Conference Realignment

Richard7125

Jolly Good Fellow
Messages
403
In what world does a Big 12 team want to join the ACC? If you are in the Big 12, SEC, or Big Ten right now, you are considered safe. It's Pac-4/ACC schools who are treading water right now (drowning, in the case of Wazzu and Oregon State).
This is an interesting perspective. The Big12 is clearly the #4 conference. In the past year, their conference has been pieced together with G5 schools and Pac12 left-overs. Their media deal is 75% of the ACC deal. Their conference is stable because none of the other conferences want any of their schools. That being said, there’s nothing wrong being the #4 conference. It actually might be a good thing for the Big12 that none of the other conferences want any of their schools.
 

Southern psu fan

Jolly Good Fellow
Messages
294
Location
Temple ga
There’s a lot going on right now in college football folks I hope somebody knows what they’re doing. I was hoping for 5 power conferences with 4 conference champs in the 4 team playoffs. The other conference champ can sit home and cry about why they didn’t make it but a little crying keeps us hungry for college football. I hate seeing teams like Alabama and TCU make the playoffs when they lose the last game of the season knowing what’s on the line that leaves a bad taste in my mouth 😂
 

Vespidae

Helluva Engineer
Messages
4,974
Location
Auburn, AL
There’s a lot going on right now in college football folks I hope somebody knows what they’re doing. I was hoping for 5 power conferences with 4 conference champs in the 4 team playoffs. The other conference champ can sit home and cry about why they didn’t make it but a little crying keeps us hungry for college football. I hate seeing teams like Alabama and TCU make the playoffs when they lose the last game of the season knowing what’s on the line that leaves a bad taste in my mouth 😂
There is no plan. It’s the college football equivalent of the Five Families fighting for control of turf before the Commission.

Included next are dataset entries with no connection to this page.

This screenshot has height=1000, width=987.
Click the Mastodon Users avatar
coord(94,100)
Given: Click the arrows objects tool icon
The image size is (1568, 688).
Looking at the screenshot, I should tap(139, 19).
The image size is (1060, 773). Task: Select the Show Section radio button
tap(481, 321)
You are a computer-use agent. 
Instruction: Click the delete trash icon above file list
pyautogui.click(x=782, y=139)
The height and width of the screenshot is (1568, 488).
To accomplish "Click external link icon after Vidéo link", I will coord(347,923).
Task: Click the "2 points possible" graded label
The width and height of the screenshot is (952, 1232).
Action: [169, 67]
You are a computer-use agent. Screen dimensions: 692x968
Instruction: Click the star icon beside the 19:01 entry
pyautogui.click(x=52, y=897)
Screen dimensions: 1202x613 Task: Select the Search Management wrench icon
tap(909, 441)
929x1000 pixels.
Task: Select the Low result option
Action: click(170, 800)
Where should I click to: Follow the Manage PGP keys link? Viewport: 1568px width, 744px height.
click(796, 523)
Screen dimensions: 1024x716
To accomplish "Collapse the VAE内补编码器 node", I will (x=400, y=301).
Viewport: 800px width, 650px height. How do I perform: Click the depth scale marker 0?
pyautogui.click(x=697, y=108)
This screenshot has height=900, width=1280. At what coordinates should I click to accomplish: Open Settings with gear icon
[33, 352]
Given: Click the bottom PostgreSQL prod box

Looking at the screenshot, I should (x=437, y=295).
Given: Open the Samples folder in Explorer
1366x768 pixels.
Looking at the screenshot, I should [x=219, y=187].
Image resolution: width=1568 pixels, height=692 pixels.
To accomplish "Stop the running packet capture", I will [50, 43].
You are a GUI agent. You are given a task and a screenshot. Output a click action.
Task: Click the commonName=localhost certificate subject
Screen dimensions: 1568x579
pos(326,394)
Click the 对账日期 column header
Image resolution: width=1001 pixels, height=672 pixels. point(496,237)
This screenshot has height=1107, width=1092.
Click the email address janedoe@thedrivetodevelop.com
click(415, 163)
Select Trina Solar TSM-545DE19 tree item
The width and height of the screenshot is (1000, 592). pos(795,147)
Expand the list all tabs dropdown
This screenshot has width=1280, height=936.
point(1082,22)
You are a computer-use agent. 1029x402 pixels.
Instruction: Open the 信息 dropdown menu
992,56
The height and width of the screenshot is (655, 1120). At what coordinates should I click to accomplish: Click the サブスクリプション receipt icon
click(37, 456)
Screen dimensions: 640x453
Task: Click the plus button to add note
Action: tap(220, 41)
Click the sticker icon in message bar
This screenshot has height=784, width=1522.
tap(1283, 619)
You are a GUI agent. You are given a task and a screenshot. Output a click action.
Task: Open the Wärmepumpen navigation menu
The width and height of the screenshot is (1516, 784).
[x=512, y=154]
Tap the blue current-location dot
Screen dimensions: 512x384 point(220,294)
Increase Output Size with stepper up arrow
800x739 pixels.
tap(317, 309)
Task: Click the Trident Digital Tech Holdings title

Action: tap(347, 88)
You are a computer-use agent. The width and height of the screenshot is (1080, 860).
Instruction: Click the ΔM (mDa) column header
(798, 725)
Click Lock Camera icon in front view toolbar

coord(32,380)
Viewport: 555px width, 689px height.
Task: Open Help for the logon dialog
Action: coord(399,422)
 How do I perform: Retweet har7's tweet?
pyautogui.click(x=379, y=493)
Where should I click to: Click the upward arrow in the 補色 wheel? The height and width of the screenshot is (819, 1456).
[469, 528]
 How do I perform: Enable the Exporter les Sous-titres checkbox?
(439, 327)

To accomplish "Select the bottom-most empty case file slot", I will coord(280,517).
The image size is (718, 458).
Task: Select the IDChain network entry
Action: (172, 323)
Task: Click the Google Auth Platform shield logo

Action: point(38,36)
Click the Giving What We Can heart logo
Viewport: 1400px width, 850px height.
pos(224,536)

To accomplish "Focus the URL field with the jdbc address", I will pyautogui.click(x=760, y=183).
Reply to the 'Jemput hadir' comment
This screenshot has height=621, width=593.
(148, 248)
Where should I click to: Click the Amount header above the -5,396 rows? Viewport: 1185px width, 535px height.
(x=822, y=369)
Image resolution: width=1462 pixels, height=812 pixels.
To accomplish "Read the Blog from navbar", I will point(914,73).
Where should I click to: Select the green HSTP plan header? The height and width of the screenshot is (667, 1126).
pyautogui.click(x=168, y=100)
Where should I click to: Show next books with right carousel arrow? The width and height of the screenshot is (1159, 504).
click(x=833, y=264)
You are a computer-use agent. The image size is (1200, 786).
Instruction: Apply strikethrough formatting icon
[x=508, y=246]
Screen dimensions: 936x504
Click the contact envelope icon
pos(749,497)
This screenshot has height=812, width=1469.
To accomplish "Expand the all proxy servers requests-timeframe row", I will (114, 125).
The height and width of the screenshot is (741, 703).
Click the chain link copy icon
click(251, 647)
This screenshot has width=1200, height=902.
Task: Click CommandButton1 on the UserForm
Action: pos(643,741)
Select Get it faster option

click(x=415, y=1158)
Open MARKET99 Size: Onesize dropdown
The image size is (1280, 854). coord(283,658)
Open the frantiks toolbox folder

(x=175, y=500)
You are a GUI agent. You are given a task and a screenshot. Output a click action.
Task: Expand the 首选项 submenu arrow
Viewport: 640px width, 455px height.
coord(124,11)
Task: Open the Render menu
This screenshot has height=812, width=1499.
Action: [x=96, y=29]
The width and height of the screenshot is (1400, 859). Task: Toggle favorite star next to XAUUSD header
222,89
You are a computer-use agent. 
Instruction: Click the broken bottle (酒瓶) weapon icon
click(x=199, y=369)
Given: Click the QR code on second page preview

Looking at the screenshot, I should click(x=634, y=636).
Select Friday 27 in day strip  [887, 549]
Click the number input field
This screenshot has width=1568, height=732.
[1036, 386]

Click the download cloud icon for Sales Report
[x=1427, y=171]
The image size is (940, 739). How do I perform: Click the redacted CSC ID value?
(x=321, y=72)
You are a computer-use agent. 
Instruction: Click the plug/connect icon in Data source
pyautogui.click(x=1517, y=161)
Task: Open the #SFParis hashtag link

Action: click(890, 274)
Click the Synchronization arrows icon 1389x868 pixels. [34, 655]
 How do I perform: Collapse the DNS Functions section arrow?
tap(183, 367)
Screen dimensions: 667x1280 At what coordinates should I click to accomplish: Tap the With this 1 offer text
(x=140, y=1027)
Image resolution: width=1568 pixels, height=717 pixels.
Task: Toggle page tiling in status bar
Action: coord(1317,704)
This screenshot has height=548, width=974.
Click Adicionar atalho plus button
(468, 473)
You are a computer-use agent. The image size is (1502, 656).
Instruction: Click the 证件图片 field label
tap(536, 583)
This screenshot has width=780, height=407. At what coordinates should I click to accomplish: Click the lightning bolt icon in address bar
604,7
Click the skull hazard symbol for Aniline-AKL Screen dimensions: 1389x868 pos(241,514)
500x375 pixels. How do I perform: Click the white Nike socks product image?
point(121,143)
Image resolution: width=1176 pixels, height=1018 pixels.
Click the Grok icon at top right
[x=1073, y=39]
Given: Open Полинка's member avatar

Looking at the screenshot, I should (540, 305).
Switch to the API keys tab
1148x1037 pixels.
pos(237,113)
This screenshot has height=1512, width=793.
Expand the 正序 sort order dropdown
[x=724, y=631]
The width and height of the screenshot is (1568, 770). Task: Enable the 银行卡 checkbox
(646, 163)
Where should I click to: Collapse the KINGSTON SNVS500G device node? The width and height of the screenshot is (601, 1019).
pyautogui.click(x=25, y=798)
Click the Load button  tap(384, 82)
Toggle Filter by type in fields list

Pro sports have league commissioners, media experts etc who help organize the sport for the benefit of all. CFB doesn’t. It’s literally the Wild West and survival of the fittest.
 

slugboy

Moderator
Staff member
Messages
10,809
I’ve deleted politics-leaning comments. If you have an old reply that you’re dying to post, that’ll get recycled too.

For the people who think the ACC was caught napping, this backs up that opinion:

There is the ESPN factor, too. Both the SEC and the ACC have their financial backing from ESPN, which is in a kind of spending freeze. More games or new teams would both cut into the existing funds instead of generate new funds. B10 and B12 have more flexibility because of Fox and CBS.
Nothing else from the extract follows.